The first link below is lengthy, but it is well worth taking the time to read. This link details an extremely important, but little-known competition going on in South-Central Asia between the West (the USA and NATO) and the Gog-Magog alliance of Russia, China and Iran. Although the link below doesn’t call it the “Gog-Magog” alliance, it refers to the Russian-Chinese-Iranian alliance as an accomplished fact. This affirms that more and more analysts are seeing that the “Gog-Magog” alliance of Russia, China and Iran had come into existence today, just as Ezekiel 38 prophesied it would in the latter days of our age.

Some of my previous blogs have noted that the U.S./NATO war in Afghanistan suffers from very vulnerable supply lines. Overland supplies are now trucked through the Khyber Pass via Pakistan into Afghanistan and these truck convoys are very vulnerable to being attacked. The USA and NATO need a more direct land route into Afghanistan. The most direct route would be via Baluchistan. As the link describes, there is a Baluchistani group called the Jundallah which is anti-Iranian and is waging a sporadic resistance effort against the Iranian Baluchistani region which is inside the borders of Iran. The Jundallah, therefore, has some potential common ground with the West, but in this region of the world, nothing is ever simple. This is where it really gets tricky. Even though the USA and NATO are leaning heavily on Pakistan to take control of its tribal region that borders Afghanistan, it would serve Western interests if a successful Baluchistani resistance movement revolted in Pakistani Baluchistan and became “independent” so it could host a western supply route into Afghanistan. The link even shows a map of how this development would change the geopolitics of the region.

However, the Afghan War supply route is only the secondary goal of a “free” Baluchistan. The primary reason why the West would like a free Baluchistan is that it would offer a western-controlled route for an oil pipeline to take oil from the Caspian Sea region to the Arabian Sea. Such a pipeline would go through (theoretically) an American- and western-dominated Afghanistan and Baluchistan. However, Russia, China, Iran and other nations have competing ideas about where these oil pipelines should be routed. The first link also has a map showing the routes that various competing oil pipelines could take. Obviously, the nations which host the pipelines will control the flow of the oil.

When I say “the West” in the above paragraphs, I mean the large western multinational corporations of the globalist governmental-corporate alliance called “Babylon the Great” in Revelation 17 and 18 (see especially Rev. 18:3). This oil pipeline competition in Central Asia is, therefore, being waged between Babylon the Great’s commercial/political empire which now dominates the western world and the Gog-Magog alliance. Because Revelation 17-18 prophesy that Babylon the Great’s globalist system will collapse in the latter days, and because this region of the world is in the global backyards of Russia, China and Iran, it argues that the Gog-Magog alliance is likely to win this competition for Caspian Sea oil.
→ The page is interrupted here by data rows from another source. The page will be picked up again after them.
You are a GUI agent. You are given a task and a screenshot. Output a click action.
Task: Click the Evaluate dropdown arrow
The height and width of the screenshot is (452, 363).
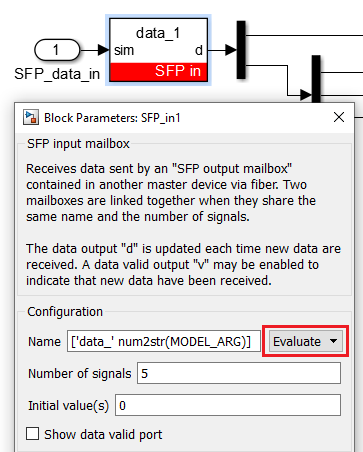click(333, 341)
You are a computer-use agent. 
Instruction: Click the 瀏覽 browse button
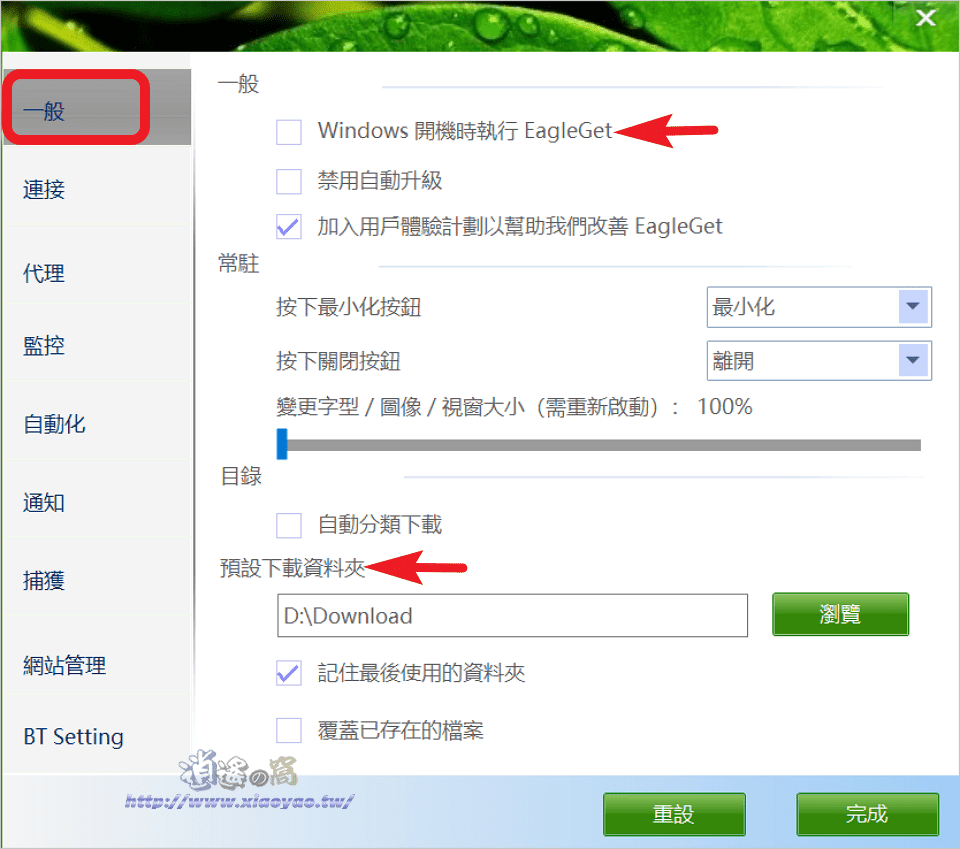[840, 614]
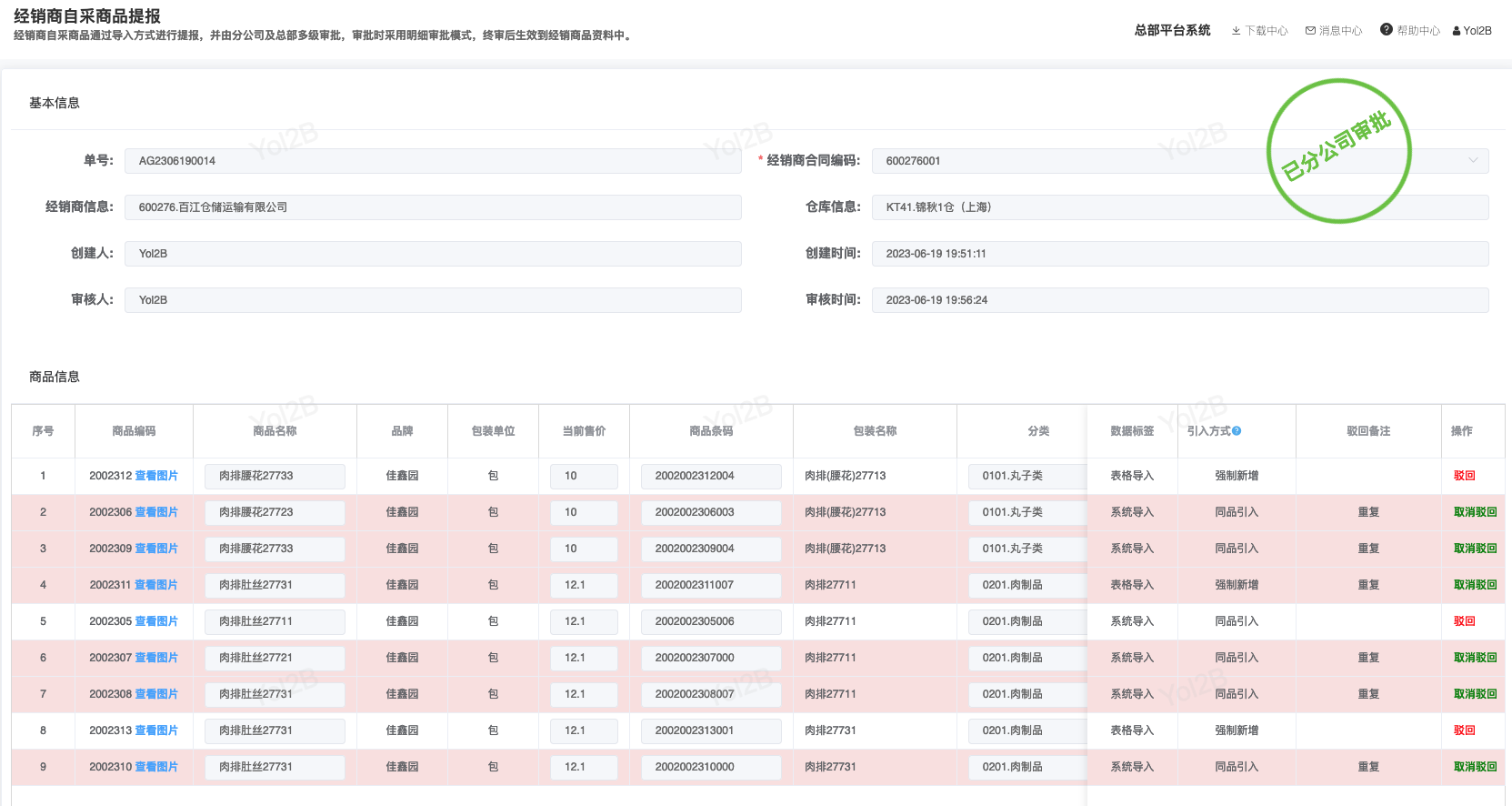
Task: Click the price field in row 1
Action: pyautogui.click(x=584, y=476)
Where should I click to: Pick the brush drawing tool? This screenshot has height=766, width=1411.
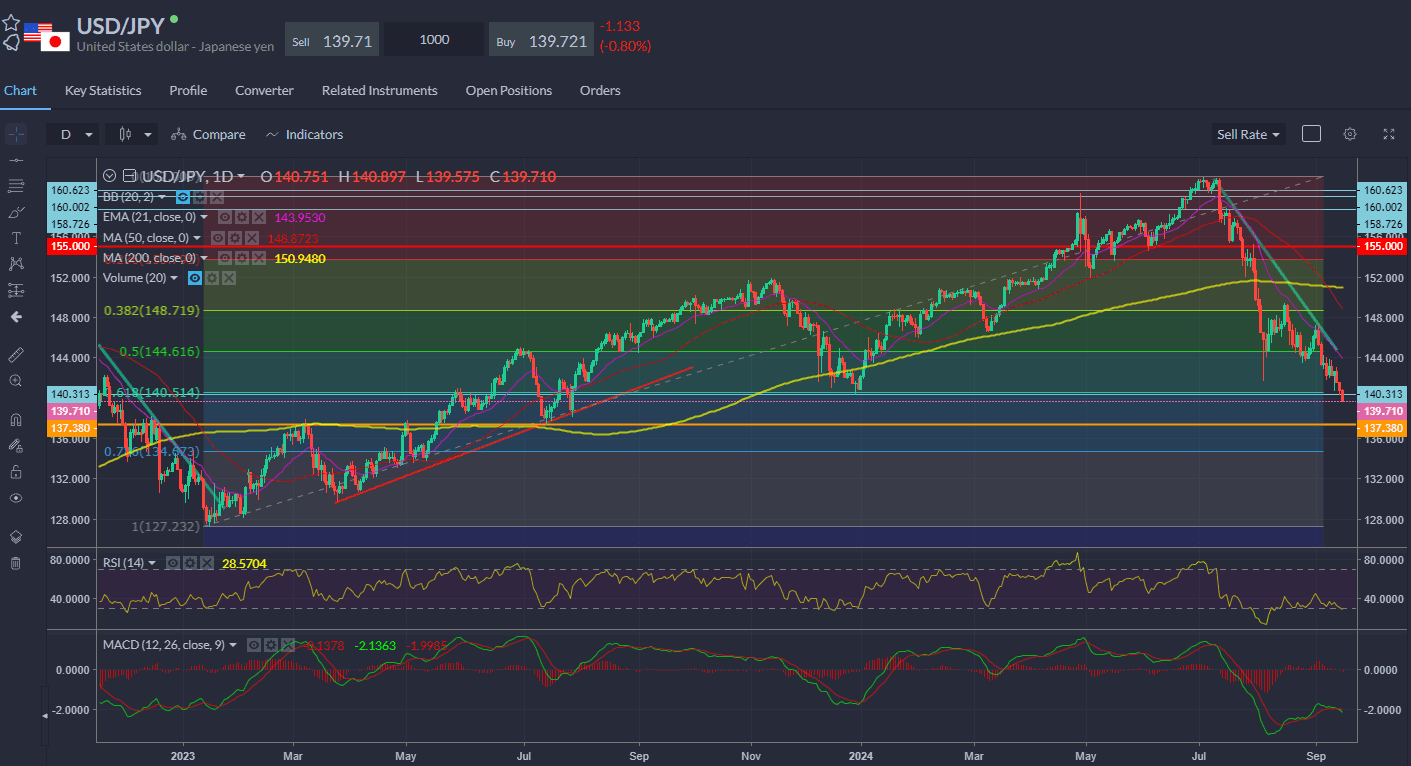(15, 212)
However, Babylon the Great’s interests may yet win the competition, but if they do, its victory will be inherited by the Beast power (which is prophesied to overthrow and replace the Babylon the Great system).

This whole competition is complicated by the fact that China is building a large seaport on the Baluchistani coast of Pakistan. China likely wishes for this seaport to eventually develop into a Chinese naval base to pose a threat to both India and the oil-producing region of the Mideast. The second link below describes this Chinese port in Pakistan as a source of angst to India’s security. The third link (a very recent one) reports that Pakistan’s President lauded Chinese cooperation with Pakistan in building the seaport of Gwadar and forecasted that Gwadar could become an outlet for exports from western China to the world. Pakistan and China have long been allies, united by their mutual rivalry with India. If the western/Babylon the Great alliance tries to detach Baluchistan from Pakistan, China could transport many divisions of its army troops to Baluchistan to “assist” the Pakistanis in resisting any Baluchistani resistance effort. However, India is increasingly allied to the USA and the West and India would love to see the Chinese removed from Gwadar.

I think you can see why Baluchistan could become another flashpoint in the growing rivalry between the American-led western alliance and the Gog-Magog alliance led by Russia, China and Iran.